Beyond data mining, we employ data augmentation and synthetic data generation techniques to improve generalization and robustness across diverse scenarios. Our approach to data mining and augmentation forms a continuous feedback loop for improving motion planning:

  • Mine: Identify challenging real-world scenarios.
  • Augment: Enhance and diversify data through spatial augmentation, domain randomization and synthetic simulations.
  • Train: Feed the enriched dataset into our ML-based motion planner, improving its ability to make safe, human-like driving decisions.
  • Deploy & Iterate: Test in closed-loop simulations and real-world fleets, feeding hard cases back into our data pipeline.

Scaling data collection and augmentation allows Motional to continually refine our motion planning system that not only evolves from real-world driving but also anticipates and adapts to future road challenges—bringing us closer to human-like autonomous driving.
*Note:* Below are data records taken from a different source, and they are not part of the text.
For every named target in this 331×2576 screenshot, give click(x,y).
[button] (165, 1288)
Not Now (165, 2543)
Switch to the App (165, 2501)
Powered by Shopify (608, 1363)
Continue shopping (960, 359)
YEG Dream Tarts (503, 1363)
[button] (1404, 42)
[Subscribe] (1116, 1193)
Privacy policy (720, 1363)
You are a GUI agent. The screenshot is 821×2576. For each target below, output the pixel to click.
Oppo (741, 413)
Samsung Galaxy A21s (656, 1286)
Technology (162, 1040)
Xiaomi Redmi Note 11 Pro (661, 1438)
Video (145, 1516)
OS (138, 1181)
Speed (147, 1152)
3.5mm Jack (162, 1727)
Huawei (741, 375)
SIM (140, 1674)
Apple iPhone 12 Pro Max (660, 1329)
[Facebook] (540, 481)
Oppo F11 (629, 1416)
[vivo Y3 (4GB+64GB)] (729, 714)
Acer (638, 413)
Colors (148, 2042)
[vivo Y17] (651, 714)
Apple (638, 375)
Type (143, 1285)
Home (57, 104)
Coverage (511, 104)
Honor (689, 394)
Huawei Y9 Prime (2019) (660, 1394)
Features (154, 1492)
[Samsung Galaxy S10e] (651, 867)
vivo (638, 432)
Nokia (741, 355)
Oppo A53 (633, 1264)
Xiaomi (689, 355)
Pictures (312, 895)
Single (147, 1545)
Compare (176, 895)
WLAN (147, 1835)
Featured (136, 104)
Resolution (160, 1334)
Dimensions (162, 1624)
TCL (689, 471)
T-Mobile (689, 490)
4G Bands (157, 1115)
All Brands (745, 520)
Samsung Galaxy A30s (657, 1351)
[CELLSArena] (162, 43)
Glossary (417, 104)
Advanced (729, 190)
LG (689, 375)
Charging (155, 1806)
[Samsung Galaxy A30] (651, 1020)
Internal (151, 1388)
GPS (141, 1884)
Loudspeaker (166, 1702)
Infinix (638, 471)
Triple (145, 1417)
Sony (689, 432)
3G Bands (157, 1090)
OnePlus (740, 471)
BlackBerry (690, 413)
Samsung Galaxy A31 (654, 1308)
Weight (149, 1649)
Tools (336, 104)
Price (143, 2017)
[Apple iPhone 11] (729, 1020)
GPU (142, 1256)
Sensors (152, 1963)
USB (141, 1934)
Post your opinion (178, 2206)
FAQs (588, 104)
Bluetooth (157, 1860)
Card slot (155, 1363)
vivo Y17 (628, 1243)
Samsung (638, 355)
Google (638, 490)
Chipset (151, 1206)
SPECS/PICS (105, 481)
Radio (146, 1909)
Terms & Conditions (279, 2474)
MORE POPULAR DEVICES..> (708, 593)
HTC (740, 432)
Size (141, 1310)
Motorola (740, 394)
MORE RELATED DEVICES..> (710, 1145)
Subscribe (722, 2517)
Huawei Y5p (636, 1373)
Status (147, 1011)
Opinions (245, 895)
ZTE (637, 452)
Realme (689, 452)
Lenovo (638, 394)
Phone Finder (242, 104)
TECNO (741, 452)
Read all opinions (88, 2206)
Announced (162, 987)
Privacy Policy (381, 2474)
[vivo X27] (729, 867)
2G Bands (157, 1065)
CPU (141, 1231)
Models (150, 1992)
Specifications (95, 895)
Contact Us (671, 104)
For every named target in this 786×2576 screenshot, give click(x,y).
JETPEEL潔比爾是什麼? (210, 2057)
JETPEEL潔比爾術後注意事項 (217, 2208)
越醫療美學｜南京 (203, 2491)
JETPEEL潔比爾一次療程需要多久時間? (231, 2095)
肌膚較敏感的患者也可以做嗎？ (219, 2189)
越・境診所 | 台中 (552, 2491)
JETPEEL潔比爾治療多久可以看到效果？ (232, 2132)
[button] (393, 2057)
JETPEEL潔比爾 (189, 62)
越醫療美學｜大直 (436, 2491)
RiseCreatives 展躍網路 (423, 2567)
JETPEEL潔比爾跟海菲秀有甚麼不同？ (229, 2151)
A Step Towards End-to-End ML Autonomy

Motional’s first ML-based Motion Planning system is a critical step toward a fully AI-driven AV stack. By unifying prediction and planning through Transformer-based scene encoding, reinforcement learning, and scalable data mining, we are building an autonomous driving system that learns, adapts, and continuously improves.

As we continue to push the boundaries of AV technology, our ML-first approach is paving the way for a safer, more scalable, and more human-like autonomous driving experience.